- Lookout trees in Kaibab National Forest
- U.S. National Register of Historic Places
- Area: less than one acre
- MPS: National Forest Fire Lookouts in the Southwestern Region TR
- NRHP reference No.: 64000046
- Added to NRHP: January 13, 1992

= Lookout trees in Kaibab National Forest =

The lookout trees in Kaibab National Forest are the survivors of a system of improvised fire lookout towers that used tall, straight trees as vantage points. The practice of using trees as lookouts was widespread in the western United States during the early 20th century, as there was no need to build a foundation or to pack and assemble a tower structure. Instead, a prominent tree could be selected, and a ladder or a series of spikes could be attached to the tree trunk. For transient use this could be all that was done, but for more permanent use the top 10 ft of the tree could be lopped, and a platform constructed on the resulting stump. This railed platform was then outfitted with a seat and a platform for an Osborne Fire Finder.

A Multiple Property Submission survey of lookout trees in Kaibab National Forest and Grand Canyon National Park in northern Arizona was carried out in 1987 as an addendum to a survey of fire towers in Arizona. Surviving trees with significant remains of their lookout function were individually listed on the National Register of Historic Places and were described in the MPS. Many of these lookouts were established between 1905 and 1920. Many more trees existed than were nominated, but the missing trees have either disappeared or were not located. No lookout trees were noted in Grand Canyon National Park, though some had existed.

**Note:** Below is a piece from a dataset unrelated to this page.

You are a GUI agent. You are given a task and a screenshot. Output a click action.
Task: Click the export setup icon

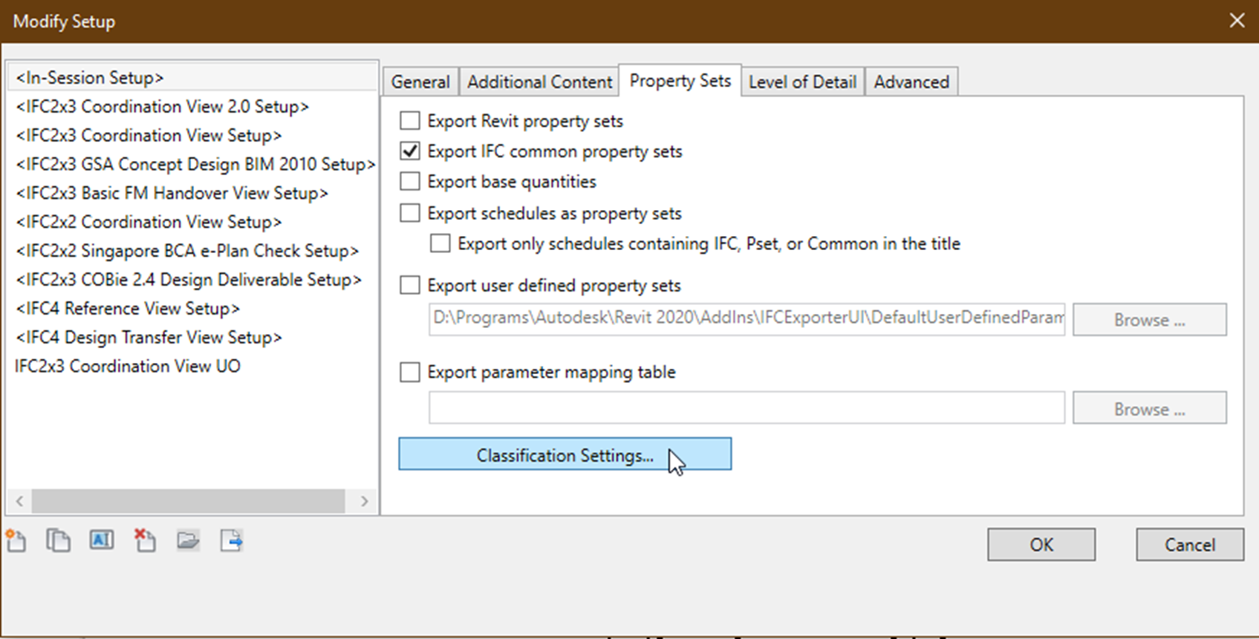[231, 541]
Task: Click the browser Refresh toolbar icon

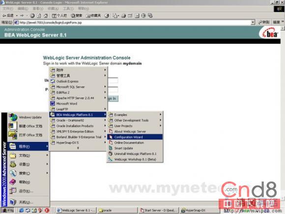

- Cooper Ridge Lookout Tree, reference number 91001962,
- Corral Lake Lookout Tree, reference number 91001954,
- Fracas Lookout Tree, reference number 91001955,
- Grandview Lookout Tree, reference number 91001945,
- Hull Tank Lookout Tree, reference number 91001947,
- Little Mountain Lookout Tree, reference number 91001950,
- Summit Mountain Lookout Tree, reference number 91001948,
- Tater Point Lookout Tree, reference number 91001946,
- Telephone Hill Lookout Tree, reference number 91001952,
- Tipover Lookout Tree, reference number 91001953,
- Tusayan Lookout Tree, reference number 91001951,

All were individually listed on the National Register of Historic Places on January 13, 1992.